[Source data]
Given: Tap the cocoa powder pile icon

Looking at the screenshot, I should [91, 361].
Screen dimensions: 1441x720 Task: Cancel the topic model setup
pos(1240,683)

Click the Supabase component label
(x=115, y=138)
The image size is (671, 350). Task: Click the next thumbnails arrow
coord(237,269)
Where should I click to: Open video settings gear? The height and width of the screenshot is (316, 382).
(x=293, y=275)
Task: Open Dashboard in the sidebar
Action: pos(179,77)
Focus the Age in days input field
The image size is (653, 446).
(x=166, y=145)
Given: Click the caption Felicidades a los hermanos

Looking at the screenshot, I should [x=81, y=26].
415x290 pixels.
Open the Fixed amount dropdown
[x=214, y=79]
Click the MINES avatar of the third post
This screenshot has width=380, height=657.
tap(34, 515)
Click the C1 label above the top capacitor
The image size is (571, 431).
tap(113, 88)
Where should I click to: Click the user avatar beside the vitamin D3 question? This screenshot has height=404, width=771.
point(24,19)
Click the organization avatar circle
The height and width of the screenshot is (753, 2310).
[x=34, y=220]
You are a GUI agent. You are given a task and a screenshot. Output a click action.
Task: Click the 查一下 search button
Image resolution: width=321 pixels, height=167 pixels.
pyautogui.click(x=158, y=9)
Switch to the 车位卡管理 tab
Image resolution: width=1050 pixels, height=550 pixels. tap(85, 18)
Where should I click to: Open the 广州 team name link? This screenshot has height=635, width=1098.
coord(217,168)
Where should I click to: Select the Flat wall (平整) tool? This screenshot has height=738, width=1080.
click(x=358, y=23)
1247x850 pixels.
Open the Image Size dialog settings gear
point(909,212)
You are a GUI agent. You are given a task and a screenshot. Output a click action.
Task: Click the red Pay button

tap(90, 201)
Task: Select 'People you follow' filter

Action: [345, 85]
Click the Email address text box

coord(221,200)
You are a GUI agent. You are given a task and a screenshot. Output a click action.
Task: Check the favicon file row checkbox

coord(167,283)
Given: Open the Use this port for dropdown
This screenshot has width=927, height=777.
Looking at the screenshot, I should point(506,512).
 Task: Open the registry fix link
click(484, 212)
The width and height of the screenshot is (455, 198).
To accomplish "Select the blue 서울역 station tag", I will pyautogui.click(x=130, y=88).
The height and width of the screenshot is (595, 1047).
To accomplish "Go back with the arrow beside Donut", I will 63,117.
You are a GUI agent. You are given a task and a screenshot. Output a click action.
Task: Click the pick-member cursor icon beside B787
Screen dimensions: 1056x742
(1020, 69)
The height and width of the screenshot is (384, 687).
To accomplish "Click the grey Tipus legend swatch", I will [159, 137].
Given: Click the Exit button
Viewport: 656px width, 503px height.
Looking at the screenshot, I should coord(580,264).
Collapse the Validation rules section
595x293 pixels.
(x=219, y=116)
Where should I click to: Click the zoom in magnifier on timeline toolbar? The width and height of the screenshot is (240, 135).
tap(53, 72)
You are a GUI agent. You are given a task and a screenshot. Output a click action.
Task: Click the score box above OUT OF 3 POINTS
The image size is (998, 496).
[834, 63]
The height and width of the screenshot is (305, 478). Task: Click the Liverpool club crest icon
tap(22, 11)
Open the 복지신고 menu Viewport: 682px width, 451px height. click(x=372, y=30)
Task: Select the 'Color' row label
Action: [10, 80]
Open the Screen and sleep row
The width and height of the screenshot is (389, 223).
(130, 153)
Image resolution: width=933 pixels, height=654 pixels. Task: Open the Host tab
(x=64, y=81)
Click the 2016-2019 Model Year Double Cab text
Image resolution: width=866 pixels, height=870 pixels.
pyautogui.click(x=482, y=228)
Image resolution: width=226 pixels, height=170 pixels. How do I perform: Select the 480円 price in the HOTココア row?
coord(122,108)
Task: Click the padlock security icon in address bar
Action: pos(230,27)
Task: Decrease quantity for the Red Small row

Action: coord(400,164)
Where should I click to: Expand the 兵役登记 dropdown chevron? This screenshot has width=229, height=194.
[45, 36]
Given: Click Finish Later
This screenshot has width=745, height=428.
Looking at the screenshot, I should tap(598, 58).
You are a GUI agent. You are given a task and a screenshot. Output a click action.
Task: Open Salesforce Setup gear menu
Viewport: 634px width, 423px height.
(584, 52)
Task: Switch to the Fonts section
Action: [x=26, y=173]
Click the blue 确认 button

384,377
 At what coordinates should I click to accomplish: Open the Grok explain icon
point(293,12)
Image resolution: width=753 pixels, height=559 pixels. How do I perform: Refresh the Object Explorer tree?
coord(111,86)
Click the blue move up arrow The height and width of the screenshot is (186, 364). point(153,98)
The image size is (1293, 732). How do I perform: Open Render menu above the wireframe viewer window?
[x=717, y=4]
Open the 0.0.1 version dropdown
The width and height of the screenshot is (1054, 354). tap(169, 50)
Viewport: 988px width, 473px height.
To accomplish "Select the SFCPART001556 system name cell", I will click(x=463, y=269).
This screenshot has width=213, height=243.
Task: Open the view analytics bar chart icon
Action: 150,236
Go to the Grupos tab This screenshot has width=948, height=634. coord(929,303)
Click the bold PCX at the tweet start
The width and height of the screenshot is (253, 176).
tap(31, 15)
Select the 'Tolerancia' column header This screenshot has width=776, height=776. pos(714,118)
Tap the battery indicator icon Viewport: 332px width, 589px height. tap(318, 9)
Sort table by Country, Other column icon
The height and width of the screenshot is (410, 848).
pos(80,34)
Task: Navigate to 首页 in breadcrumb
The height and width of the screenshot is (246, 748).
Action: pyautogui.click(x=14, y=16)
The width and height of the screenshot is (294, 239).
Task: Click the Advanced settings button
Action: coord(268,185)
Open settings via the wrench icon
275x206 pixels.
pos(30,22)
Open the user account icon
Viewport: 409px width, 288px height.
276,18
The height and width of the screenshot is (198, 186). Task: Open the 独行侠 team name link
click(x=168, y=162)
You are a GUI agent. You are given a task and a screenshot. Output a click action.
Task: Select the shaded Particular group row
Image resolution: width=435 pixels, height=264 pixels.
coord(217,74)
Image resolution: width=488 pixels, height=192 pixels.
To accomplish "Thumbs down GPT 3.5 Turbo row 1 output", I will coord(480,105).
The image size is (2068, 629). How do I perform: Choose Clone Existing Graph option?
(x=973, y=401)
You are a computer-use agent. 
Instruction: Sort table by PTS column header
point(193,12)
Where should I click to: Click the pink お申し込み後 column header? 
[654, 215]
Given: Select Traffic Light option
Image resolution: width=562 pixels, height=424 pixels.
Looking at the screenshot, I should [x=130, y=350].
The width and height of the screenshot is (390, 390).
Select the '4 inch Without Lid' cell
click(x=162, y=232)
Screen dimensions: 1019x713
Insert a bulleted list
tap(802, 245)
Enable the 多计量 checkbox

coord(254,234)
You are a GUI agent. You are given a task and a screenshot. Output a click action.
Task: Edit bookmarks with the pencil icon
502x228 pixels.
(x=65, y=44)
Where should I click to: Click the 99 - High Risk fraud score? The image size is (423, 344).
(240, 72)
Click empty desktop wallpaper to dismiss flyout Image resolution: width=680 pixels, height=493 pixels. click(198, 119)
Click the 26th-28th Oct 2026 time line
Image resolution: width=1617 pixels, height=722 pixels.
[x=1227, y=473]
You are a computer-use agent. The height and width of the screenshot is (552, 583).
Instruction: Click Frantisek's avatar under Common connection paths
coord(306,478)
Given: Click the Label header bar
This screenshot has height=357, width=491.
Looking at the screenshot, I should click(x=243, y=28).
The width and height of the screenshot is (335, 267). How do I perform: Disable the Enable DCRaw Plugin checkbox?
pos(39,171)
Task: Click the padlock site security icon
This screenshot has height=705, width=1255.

■ **To do**: Repeat the data above in full, word for word.

■ **Response to the exercise**:
Given: Tap the cocoa powder pile icon

Looking at the screenshot, I should [91, 361].
Screen dimensions: 1441x720 Task: Cancel the topic model setup
pos(1240,683)

Click the Supabase component label
(x=115, y=138)
The image size is (671, 350). Task: Click the next thumbnails arrow
coord(237,269)
Where should I click to: Open video settings gear? The height and width of the screenshot is (316, 382).
(x=293, y=275)
Task: Open Dashboard in the sidebar
Action: pos(179,77)
Focus the Age in days input field
The image size is (653, 446).
(x=166, y=145)
Given: Click the caption Felicidades a los hermanos

Looking at the screenshot, I should [x=81, y=26].
415x290 pixels.
Open the Fixed amount dropdown
[x=214, y=79]
Click the MINES avatar of the third post
This screenshot has width=380, height=657.
tap(34, 515)
Click the C1 label above the top capacitor
The image size is (571, 431).
tap(113, 88)
Where should I click to: Click the user avatar beside the vitamin D3 question? This screenshot has height=404, width=771.
point(24,19)
Click the organization avatar circle
The height and width of the screenshot is (753, 2310).
[x=34, y=220]
You are a GUI agent. You are given a task and a screenshot. Output a click action.
Task: Click the 查一下 search button
Image resolution: width=321 pixels, height=167 pixels.
pyautogui.click(x=158, y=9)
Switch to the 车位卡管理 tab
Image resolution: width=1050 pixels, height=550 pixels. tap(85, 18)
Where should I click to: Open the 广州 team name link? This screenshot has height=635, width=1098.
coord(217,168)
Where should I click to: Select the Flat wall (平整) tool? This screenshot has height=738, width=1080.
click(x=358, y=23)
1247x850 pixels.
Open the Image Size dialog settings gear
point(909,212)
You are a GUI agent. You are given a task and a screenshot. Output a click action.
Task: Click the red Pay button

tap(90, 201)
Task: Select 'People you follow' filter

Action: [345, 85]
Click the Email address text box

coord(221,200)
You are a GUI agent. You are given a task and a screenshot. Output a click action.
Task: Check the favicon file row checkbox

coord(167,283)
Given: Open the Use this port for dropdown
This screenshot has width=927, height=777.
Looking at the screenshot, I should point(506,512).
 Task: Open the registry fix link
click(484, 212)
The width and height of the screenshot is (455, 198).
To accomplish "Select the blue 서울역 station tag", I will pyautogui.click(x=130, y=88).
The height and width of the screenshot is (595, 1047).
To accomplish "Go back with the arrow beside Donut", I will 63,117.
You are a GUI agent. You are given a task and a screenshot. Output a click action.
Task: Click the pick-member cursor icon beside B787
Screen dimensions: 1056x742
(1020, 69)
The height and width of the screenshot is (384, 687).
To accomplish "Click the grey Tipus legend swatch", I will [159, 137].
Given: Click the Exit button
Viewport: 656px width, 503px height.
Looking at the screenshot, I should coord(580,264).
Collapse the Validation rules section
595x293 pixels.
(x=219, y=116)
Where should I click to: Click the zoom in magnifier on timeline toolbar? The width and height of the screenshot is (240, 135).
tap(53, 72)
You are a GUI agent. You are given a task and a screenshot. Output a click action.
Task: Click the score box above OUT OF 3 POINTS
The image size is (998, 496).
[834, 63]
The height and width of the screenshot is (305, 478). Task: Click the Liverpool club crest icon
tap(22, 11)
Open the 복지신고 menu Viewport: 682px width, 451px height. click(x=372, y=30)
Task: Select the 'Color' row label
Action: [10, 80]
Open the Screen and sleep row
The width and height of the screenshot is (389, 223).
(130, 153)
Image resolution: width=933 pixels, height=654 pixels. Task: Open the Host tab
(x=64, y=81)
Click the 2016-2019 Model Year Double Cab text
Image resolution: width=866 pixels, height=870 pixels.
pyautogui.click(x=482, y=228)
Image resolution: width=226 pixels, height=170 pixels. How do I perform: Select the 480円 price in the HOTココア row?
coord(122,108)
Task: Click the padlock security icon in address bar
Action: pos(230,27)
Task: Decrease quantity for the Red Small row

Action: coord(400,164)
Where should I click to: Expand the 兵役登记 dropdown chevron? This screenshot has width=229, height=194.
[45, 36]
Given: Click Finish Later
This screenshot has width=745, height=428.
Looking at the screenshot, I should tap(598, 58).
You are a GUI agent. You are given a task and a screenshot. Output a click action.
Task: Open Salesforce Setup gear menu
Viewport: 634px width, 423px height.
(584, 52)
Task: Switch to the Fonts section
Action: [x=26, y=173]
Click the blue 确认 button

384,377
 At what coordinates should I click to accomplish: Open the Grok explain icon
point(293,12)
Image resolution: width=753 pixels, height=559 pixels. How do I perform: Refresh the Object Explorer tree?
coord(111,86)
Click the blue move up arrow The height and width of the screenshot is (186, 364). point(153,98)
The image size is (1293, 732). How do I perform: Open Render menu above the wireframe viewer window?
[x=717, y=4]
Open the 0.0.1 version dropdown
The width and height of the screenshot is (1054, 354). tap(169, 50)
Viewport: 988px width, 473px height.
To accomplish "Select the SFCPART001556 system name cell", I will click(x=463, y=269).
This screenshot has width=213, height=243.
Task: Open the view analytics bar chart icon
Action: 150,236
Go to the Grupos tab This screenshot has width=948, height=634. coord(929,303)
Click the bold PCX at the tweet start
The width and height of the screenshot is (253, 176).
tap(31, 15)
Select the 'Tolerancia' column header This screenshot has width=776, height=776. pos(714,118)
Tap the battery indicator icon Viewport: 332px width, 589px height. tap(318, 9)
Sort table by Country, Other column icon
The height and width of the screenshot is (410, 848).
pos(80,34)
Task: Navigate to 首页 in breadcrumb
The height and width of the screenshot is (246, 748).
Action: pyautogui.click(x=14, y=16)
The width and height of the screenshot is (294, 239).
Task: Click the Advanced settings button
Action: coord(268,185)
Open settings via the wrench icon
275x206 pixels.
pos(30,22)
Open the user account icon
Viewport: 409px width, 288px height.
276,18
The height and width of the screenshot is (198, 186). Task: Open the 独行侠 team name link
click(x=168, y=162)
You are a GUI agent. You are given a task and a screenshot. Output a click action.
Task: Select the shaded Particular group row
Image resolution: width=435 pixels, height=264 pixels.
coord(217,74)
Image resolution: width=488 pixels, height=192 pixels.
To accomplish "Thumbs down GPT 3.5 Turbo row 1 output", I will coord(480,105).
The image size is (2068, 629). How do I perform: Choose Clone Existing Graph option?
(x=973, y=401)
You are a computer-use agent. 
Instruction: Sort table by PTS column header
point(193,12)
Where should I click to: Click the pink お申し込み後 column header? 
[654, 215]
Given: Select Traffic Light option
Image resolution: width=562 pixels, height=424 pixels.
Looking at the screenshot, I should [x=130, y=350].
The width and height of the screenshot is (390, 390).
Select the '4 inch Without Lid' cell
click(x=162, y=232)
Screen dimensions: 1019x713
Insert a bulleted list
tap(802, 245)
Enable the 多计量 checkbox

coord(254,234)
You are a GUI agent. You are given a task and a screenshot. Output a click action.
Task: Edit bookmarks with the pencil icon
502x228 pixels.
(x=65, y=44)
Where should I click to: Click the 99 - High Risk fraud score? The image size is (423, 344).
(240, 72)
Click empty desktop wallpaper to dismiss flyout Image resolution: width=680 pixels, height=493 pixels. click(198, 119)
Click the 26th-28th Oct 2026 time line
Image resolution: width=1617 pixels, height=722 pixels.
[x=1227, y=473]
You are a computer-use agent. The height and width of the screenshot is (552, 583).
Instruction: Click Frantisek's avatar under Common connection paths
coord(306,478)
Given: Click the Label header bar
This screenshot has height=357, width=491.
Looking at the screenshot, I should click(x=243, y=28).
The width and height of the screenshot is (335, 267). How do I perform: Disable the Enable DCRaw Plugin checkbox?
pos(39,171)
Task: Click the padlock site security icon
This screenshot has height=705, width=1255.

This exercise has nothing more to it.